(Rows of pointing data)
# # # #

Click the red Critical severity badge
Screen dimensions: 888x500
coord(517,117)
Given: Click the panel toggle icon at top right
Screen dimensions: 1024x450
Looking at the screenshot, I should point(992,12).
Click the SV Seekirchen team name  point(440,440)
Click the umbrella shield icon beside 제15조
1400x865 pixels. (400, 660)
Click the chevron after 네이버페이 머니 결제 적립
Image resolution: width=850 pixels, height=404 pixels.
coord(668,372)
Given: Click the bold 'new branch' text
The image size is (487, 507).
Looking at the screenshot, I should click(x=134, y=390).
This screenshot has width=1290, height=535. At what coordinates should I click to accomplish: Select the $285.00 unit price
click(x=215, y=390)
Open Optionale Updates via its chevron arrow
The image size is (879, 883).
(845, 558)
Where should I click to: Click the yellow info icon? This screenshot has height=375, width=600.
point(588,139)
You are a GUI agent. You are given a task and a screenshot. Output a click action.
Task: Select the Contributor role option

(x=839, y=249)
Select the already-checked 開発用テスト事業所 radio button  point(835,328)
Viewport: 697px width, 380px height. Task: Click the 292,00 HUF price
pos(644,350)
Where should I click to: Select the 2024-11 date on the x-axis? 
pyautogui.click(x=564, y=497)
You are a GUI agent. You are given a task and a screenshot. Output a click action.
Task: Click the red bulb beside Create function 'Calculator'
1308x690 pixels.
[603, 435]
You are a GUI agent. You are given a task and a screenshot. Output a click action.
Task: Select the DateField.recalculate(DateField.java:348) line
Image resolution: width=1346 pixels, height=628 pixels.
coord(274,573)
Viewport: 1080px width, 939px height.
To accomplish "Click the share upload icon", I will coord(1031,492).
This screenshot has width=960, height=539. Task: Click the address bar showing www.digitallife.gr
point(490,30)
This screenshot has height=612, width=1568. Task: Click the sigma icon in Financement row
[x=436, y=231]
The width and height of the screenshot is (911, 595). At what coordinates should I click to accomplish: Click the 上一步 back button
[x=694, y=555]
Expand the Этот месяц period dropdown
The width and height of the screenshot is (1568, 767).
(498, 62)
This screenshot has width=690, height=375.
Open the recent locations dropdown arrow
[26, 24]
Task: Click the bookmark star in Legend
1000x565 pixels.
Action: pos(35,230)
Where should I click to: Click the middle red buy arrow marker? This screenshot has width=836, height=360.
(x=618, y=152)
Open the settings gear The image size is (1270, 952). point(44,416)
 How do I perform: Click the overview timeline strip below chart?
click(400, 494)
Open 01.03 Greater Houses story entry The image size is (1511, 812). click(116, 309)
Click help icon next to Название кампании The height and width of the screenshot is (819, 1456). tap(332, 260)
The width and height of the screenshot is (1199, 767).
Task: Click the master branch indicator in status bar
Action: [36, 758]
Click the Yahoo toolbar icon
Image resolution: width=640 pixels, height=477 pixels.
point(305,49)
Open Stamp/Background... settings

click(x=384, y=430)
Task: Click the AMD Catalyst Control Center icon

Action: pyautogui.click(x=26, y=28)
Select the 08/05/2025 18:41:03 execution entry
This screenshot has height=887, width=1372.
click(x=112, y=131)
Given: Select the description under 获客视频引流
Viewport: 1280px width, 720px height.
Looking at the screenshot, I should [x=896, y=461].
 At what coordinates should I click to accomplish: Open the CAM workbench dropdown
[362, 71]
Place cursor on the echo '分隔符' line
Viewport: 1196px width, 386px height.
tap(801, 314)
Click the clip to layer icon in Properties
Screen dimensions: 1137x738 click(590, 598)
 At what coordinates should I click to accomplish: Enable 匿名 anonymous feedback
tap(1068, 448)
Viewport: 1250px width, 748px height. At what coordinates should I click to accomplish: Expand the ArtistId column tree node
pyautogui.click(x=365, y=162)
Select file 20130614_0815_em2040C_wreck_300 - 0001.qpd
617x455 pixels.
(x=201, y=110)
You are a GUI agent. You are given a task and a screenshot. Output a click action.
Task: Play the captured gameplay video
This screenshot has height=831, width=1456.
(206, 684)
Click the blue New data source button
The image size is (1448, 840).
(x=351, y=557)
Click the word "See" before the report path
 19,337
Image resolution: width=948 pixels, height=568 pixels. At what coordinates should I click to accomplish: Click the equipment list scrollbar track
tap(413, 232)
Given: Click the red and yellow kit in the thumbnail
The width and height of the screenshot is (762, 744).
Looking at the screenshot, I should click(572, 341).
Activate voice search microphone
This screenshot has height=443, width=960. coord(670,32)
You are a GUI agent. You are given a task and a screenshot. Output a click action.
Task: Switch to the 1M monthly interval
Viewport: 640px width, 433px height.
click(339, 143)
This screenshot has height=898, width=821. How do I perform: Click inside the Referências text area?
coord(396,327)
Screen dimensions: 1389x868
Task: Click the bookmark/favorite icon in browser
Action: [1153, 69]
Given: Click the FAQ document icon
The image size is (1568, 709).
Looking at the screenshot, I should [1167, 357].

# # # #

DIRECTIONS FOR THIS TASK:
Show every line from the rows of pointing data above that contains the word "what".

WRITTEN SOLUTION:
This screenshot has width=1290, height=535. At what coordinates should I click to accomplish: Select the $285.00 unit price
The width and height of the screenshot is (911, 595). At what coordinates should I click to accomplish: Click the 上一步 back button
 At what coordinates should I click to accomplish: Open the CAM workbench dropdown
 At what coordinates should I click to accomplish: Enable 匿名 anonymous feedback
Viewport: 1250px width, 748px height. At what coordinates should I click to accomplish: Expand the ArtistId column tree node
Image resolution: width=948 pixels, height=568 pixels. At what coordinates should I click to accomplish: Click the equipment list scrollbar track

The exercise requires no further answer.